## Exercise inputs:
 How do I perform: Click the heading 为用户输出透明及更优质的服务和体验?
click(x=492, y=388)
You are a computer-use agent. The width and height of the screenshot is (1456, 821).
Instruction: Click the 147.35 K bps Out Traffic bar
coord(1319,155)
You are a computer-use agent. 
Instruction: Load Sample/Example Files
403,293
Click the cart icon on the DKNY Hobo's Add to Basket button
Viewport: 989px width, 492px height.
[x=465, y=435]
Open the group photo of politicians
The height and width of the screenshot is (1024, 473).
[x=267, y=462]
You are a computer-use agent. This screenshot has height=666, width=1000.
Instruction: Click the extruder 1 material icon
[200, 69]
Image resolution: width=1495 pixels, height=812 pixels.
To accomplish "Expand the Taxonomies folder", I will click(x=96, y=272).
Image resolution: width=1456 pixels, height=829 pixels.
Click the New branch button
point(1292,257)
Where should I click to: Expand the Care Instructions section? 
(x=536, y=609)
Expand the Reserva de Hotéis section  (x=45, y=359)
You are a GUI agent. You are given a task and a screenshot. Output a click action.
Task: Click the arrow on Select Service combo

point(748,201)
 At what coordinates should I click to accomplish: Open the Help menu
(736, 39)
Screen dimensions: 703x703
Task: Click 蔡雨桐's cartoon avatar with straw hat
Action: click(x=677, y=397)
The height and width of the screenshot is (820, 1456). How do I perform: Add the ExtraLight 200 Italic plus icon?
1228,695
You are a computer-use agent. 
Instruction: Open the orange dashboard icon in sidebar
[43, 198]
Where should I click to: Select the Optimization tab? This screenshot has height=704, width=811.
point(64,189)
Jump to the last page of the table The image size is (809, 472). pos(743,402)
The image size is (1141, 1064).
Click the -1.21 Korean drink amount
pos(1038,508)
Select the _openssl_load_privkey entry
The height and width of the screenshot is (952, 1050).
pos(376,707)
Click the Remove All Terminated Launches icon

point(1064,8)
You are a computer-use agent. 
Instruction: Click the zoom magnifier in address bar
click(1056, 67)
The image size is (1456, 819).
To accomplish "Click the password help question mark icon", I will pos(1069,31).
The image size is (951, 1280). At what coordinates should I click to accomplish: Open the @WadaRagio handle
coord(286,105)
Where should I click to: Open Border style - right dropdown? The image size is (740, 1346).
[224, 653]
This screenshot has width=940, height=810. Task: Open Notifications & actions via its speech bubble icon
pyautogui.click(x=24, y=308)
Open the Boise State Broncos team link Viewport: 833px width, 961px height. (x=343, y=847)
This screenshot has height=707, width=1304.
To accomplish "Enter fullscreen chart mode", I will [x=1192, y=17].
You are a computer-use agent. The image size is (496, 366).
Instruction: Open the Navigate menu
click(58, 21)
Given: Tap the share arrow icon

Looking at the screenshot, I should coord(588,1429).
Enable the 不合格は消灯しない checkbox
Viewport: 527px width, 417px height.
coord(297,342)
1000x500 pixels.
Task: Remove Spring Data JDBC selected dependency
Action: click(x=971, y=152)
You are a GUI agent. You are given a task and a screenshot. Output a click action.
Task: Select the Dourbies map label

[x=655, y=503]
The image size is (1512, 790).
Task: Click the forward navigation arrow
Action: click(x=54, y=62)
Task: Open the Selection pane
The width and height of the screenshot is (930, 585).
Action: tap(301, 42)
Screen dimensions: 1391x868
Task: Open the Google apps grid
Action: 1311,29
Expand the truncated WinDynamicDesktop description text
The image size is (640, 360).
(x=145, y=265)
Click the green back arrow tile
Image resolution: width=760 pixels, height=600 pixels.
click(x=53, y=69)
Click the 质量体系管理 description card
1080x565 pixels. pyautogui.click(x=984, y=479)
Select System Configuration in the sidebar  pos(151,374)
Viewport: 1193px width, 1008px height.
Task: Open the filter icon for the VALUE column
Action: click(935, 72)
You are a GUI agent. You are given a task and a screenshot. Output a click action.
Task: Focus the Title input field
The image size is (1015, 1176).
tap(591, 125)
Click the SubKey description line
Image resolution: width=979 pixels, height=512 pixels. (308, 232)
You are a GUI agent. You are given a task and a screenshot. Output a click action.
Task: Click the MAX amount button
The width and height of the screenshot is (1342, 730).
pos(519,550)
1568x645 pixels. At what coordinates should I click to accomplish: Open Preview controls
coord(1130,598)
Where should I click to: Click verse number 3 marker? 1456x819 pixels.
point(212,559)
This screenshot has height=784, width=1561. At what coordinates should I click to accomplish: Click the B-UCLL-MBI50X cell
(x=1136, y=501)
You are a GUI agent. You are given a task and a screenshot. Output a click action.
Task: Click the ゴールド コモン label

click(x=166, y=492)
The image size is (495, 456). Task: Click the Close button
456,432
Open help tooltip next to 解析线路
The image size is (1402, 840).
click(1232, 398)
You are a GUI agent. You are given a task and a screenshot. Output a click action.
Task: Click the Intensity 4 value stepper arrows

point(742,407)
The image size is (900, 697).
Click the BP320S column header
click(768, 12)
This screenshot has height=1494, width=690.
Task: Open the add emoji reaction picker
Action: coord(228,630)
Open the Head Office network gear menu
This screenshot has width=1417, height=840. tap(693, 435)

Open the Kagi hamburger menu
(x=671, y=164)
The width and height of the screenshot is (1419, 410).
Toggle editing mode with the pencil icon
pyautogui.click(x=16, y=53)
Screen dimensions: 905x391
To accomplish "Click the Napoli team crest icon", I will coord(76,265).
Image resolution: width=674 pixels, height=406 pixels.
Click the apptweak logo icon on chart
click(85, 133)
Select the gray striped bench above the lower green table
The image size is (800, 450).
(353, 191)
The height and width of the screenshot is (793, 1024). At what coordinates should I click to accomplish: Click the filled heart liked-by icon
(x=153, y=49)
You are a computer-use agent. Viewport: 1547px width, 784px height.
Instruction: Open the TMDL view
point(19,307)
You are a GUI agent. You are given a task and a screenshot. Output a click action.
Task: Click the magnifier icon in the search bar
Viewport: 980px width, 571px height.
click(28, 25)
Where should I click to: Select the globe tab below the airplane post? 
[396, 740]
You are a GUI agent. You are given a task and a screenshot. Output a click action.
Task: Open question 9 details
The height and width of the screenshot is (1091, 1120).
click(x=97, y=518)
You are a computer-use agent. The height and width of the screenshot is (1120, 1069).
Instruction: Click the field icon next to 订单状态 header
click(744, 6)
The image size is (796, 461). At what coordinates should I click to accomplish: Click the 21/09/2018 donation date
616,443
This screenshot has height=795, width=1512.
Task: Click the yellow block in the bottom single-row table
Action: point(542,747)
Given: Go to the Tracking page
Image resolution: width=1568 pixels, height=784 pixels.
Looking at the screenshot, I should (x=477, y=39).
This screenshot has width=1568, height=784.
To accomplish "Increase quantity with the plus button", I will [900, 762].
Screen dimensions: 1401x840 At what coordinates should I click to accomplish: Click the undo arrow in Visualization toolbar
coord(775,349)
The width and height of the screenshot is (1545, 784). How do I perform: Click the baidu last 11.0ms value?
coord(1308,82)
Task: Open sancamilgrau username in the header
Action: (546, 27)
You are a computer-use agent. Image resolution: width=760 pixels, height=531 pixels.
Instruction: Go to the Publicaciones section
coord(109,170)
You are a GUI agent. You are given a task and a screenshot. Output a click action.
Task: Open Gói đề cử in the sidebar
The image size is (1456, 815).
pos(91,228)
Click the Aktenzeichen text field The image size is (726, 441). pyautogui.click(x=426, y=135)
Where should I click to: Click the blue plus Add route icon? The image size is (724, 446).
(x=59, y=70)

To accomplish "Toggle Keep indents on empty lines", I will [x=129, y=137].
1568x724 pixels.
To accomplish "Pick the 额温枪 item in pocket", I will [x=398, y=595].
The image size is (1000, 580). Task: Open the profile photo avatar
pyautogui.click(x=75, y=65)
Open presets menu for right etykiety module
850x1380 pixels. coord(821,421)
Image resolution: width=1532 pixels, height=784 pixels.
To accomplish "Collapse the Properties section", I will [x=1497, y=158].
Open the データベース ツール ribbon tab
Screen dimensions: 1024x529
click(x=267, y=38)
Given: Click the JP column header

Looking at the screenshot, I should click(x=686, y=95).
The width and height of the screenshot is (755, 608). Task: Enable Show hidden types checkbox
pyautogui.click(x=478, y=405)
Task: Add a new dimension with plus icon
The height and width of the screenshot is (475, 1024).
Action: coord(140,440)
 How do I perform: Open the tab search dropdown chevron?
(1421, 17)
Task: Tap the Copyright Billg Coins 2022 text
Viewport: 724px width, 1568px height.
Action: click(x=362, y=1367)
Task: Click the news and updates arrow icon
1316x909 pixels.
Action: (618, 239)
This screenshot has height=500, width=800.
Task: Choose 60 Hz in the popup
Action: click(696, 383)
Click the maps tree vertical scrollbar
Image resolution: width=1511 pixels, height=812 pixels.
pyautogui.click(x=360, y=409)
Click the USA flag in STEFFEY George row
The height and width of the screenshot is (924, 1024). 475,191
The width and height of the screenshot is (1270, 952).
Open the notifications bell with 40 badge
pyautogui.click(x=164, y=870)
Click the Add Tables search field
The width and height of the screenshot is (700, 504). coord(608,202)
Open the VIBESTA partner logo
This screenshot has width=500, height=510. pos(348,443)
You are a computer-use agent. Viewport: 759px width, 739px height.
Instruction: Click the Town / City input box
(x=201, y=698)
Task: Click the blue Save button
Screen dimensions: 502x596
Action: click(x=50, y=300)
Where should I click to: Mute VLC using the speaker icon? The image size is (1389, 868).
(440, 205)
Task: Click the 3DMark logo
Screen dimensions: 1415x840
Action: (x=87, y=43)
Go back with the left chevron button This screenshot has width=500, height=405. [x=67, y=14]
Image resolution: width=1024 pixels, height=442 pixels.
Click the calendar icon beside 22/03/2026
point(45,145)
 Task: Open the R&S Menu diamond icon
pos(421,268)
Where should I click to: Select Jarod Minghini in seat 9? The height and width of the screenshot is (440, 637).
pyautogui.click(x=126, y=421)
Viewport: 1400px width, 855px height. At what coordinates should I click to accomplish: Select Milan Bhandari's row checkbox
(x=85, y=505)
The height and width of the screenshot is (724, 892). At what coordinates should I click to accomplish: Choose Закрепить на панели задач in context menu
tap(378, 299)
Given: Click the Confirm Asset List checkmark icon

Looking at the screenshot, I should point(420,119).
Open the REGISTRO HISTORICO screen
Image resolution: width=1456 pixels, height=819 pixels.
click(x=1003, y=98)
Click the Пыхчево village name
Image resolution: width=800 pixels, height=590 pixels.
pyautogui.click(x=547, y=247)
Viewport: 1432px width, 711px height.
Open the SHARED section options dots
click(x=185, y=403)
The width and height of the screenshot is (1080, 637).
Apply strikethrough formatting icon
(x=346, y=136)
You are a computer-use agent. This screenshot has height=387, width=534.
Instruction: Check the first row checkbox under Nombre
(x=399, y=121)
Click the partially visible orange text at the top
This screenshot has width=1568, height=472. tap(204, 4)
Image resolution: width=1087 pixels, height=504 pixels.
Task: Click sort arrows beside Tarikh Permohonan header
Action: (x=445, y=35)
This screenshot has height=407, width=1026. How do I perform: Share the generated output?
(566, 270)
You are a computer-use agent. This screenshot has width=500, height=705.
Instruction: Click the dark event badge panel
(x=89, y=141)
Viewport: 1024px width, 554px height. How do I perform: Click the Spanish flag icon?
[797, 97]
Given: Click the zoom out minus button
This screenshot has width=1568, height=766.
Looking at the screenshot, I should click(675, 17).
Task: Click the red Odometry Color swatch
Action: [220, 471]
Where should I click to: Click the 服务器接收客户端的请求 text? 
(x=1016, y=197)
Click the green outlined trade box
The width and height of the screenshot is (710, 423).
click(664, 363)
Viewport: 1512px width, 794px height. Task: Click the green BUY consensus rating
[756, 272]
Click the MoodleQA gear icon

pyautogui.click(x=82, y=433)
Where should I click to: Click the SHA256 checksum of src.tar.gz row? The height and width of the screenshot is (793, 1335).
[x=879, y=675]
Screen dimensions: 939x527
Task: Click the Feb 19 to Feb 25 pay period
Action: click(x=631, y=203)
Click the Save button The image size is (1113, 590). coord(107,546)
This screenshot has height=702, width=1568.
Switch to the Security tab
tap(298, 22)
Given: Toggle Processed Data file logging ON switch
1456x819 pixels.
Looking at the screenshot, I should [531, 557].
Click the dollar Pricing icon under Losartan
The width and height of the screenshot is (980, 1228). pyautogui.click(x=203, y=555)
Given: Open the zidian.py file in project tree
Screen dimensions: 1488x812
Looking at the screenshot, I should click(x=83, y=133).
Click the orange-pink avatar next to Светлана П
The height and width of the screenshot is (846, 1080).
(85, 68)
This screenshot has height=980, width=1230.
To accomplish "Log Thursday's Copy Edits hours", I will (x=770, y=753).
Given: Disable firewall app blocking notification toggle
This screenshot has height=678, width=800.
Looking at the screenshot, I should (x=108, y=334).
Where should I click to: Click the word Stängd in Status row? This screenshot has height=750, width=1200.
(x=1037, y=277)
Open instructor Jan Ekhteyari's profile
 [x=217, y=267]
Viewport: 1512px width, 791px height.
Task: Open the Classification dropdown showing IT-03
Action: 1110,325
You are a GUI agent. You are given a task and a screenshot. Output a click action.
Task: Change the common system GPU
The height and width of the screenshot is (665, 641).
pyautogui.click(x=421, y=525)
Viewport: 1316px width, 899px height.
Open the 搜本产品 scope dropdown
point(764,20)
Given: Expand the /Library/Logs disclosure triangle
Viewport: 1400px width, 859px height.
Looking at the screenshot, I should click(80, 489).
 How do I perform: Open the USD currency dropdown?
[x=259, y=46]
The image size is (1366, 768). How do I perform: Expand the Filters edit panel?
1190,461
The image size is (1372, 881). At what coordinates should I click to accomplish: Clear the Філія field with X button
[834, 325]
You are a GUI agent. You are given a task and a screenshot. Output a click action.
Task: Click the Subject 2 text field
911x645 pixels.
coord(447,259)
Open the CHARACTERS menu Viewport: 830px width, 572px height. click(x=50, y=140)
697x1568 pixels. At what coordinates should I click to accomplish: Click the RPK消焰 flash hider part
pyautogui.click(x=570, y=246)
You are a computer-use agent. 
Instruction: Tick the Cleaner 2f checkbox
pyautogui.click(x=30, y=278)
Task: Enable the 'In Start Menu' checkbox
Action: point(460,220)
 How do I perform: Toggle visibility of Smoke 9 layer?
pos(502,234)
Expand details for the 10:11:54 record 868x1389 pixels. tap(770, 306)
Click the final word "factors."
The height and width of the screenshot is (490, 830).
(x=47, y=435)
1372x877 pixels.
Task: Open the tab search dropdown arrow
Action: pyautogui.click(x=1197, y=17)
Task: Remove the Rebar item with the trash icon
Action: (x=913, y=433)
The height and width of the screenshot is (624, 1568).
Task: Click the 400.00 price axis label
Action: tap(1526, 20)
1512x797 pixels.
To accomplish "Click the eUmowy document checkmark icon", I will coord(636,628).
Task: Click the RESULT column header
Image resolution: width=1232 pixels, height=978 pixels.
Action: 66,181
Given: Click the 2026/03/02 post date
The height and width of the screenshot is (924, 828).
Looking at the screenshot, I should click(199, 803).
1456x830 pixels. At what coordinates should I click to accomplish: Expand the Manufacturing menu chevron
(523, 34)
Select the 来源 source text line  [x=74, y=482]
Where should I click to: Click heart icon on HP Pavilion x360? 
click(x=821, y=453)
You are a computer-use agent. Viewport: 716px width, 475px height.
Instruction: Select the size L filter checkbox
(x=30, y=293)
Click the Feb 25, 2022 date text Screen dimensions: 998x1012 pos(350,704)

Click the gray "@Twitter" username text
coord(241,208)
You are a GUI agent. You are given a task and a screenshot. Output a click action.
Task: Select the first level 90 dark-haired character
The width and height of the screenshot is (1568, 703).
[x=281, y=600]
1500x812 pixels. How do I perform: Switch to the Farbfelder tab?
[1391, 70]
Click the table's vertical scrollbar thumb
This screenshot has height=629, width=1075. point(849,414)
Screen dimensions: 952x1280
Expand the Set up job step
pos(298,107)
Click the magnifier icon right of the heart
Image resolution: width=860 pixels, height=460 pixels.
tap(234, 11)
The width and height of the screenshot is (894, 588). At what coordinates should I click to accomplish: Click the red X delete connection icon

## The task:
Update the listing from its first line through the line containing "point(748,201)" by replacing "computer-use agent" with "GUI agent" and leaving everything else unchanged.

## Answer to the problem:
 How do I perform: Click the heading 为用户输出透明及更优质的服务和体验?
click(x=492, y=388)
You are a GUI agent. The width and height of the screenshot is (1456, 821).
Instruction: Click the 147.35 K bps Out Traffic bar
coord(1319,155)
You are a GUI agent. 
Instruction: Load Sample/Example Files
403,293
Click the cart icon on the DKNY Hobo's Add to Basket button
Viewport: 989px width, 492px height.
[x=465, y=435]
Open the group photo of politicians
The height and width of the screenshot is (1024, 473).
[x=267, y=462]
You are a GUI agent. This screenshot has height=666, width=1000.
Instruction: Click the extruder 1 material icon
[200, 69]
Image resolution: width=1495 pixels, height=812 pixels.
To accomplish "Expand the Taxonomies folder", I will click(x=96, y=272).
Image resolution: width=1456 pixels, height=829 pixels.
Click the New branch button
point(1292,257)
Where should I click to: Expand the Care Instructions section? 
(x=536, y=609)
Expand the Reserva de Hotéis section  (x=45, y=359)
You are a GUI agent. You are given a task and a screenshot. Output a click action.
Task: Click the arrow on Select Service combo

point(748,201)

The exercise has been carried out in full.